At one point, we were escorted out of the ballroom in groups, by college and by major. So all of the engineers got up and walked out. All of the Business majors. And so on.

I wasn’t the oldest one there, and I was glad, because you’re walking out of a crowded-as-hell ballroom with hundreds of students lookin at you. I don’t know why I can’t get over this issue. I mean: I even had trouble looking these younger students in the face. Isn’t that weird? There were young students running the orientation: escorting us to our advisers, escorting us to registration stations...these escorts were young-as-hell. I felt so out of place. Usually, though, I don’t even need conditions like these in order to feel out of place. (It can all be traced back to some greater mental problem, I'm sure.) I don’t know why I worry so much about what people think of me. I swear, though, I know I never looked that young - not even in kindergarden. But there were a few students - very few - who were older than their twenties, older than old-ass-me even. Maybe one percent.

It was weird sitting there at the table with all these young-as-hell students - some had their parents with them. Their parents didn’t look much older than I am . . . YIKES! Enough about that. It doesn't matter. I'm taking classes online. All of them, if possible.
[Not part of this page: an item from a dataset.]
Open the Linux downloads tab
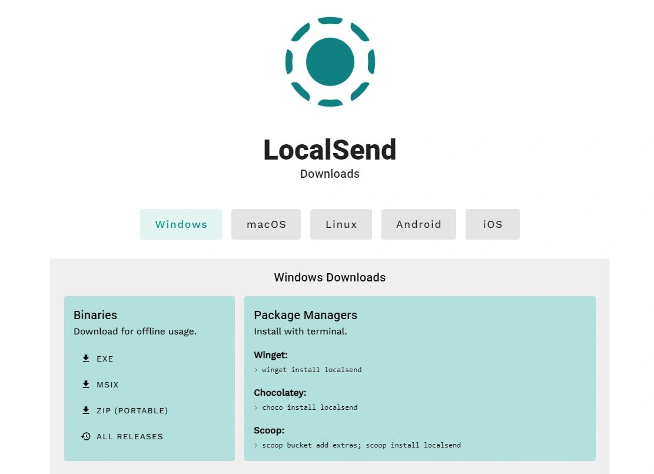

They almost didn’t let me register for the class I wanted. I am only tentatively enrolled, in fact. I might get dropped. I didn’t have an exact match to their requirement for freshman comp part two or whatever. I have a B.A. in English already. ODU thought I had enough classes to give me an English degree. The course numbers just don’t match. I hope I don’t get dropped!

In other college campus news, saw this article about how colleges are 'watching troubled students.' Um...yeah...good luck with that. How do you decide whom to watch? How do you administer treatment or enforce laws? How do you even find a legal path to take? How do you avoid infringing on people's rights? The article described the activities of some students who they were 'watching.' One student was found sleeping in a car. Well. That might be me if I ever decide to go to quit my job and attend school full time.

4 comments:

nancy =) said...

hiya =) followed you here from the cozy shack...anyway just wanted to let you know that i got you beat...i am a 46 year old college freshmen...started last fall...and i'm there, and not taking anything on-line...the kids kinda dig me...the professors are so happy to have me there because i actually participate in their class, whereas hardly any of the young kids do...good luck, and enjoy yourself =)

~ n

Bobby said...

That's awesome Nancy. Yeah, I don't know why I'm so hung up on the age thing.

Kids are kids - it seems like they can be unpredictable. But they can be unpredictably accepting and open and respectful and cool. I'm the one being childish here, I guess.

I've always been self conscious, I guess - to a fault. A severe fault. I really should get out more!!

I should take some courses on campus. I think I'll have to at some point, because of cutbacks in funding from the state. If I want to take any courses at all, I'll have to take what I can get! They've cut way back on the creative writing program, our English department adviser said.

lluviation said...

if you are doing creative writing, i would think the critiques at school would be a huge draw...something you can't get being alone on the computer. you should relish your old age....you bring knowledge of the 80s and 90s these kids don't have! i would see how far back you can talk about before they notice...like talk about your days in 'nam or how groovy the original woodstock was...see if they notice you aren't that old....

no, really, this is a good opportunity to get face to face feedback on your writing and you should take full advantage of it instead of hiding. and it will be a good experience for them to have someone older who is a peer (well sort of...i mean, you do already have a degree). you could be their first older friend.

Bobby said...

Ha! Woodstock! Nah, our Woodstock was Lollapalooza.

I probably will end up going to some courses online.

One thing about online criticisms though - it's a different dynamic. Sometimes people will cut you to shreds in online workshops because you're not sitting there face to face. Good criticism could come of that. Also malice. But being there on campus - you might have a better chance at explaining yourself realtime/word to word/face to face - or somebody can explain their view better realtime/word to word/face to face.

I just hope there are enough classes available to make it worthwhile. I'm getting pretty psyched up already. Class starts in May.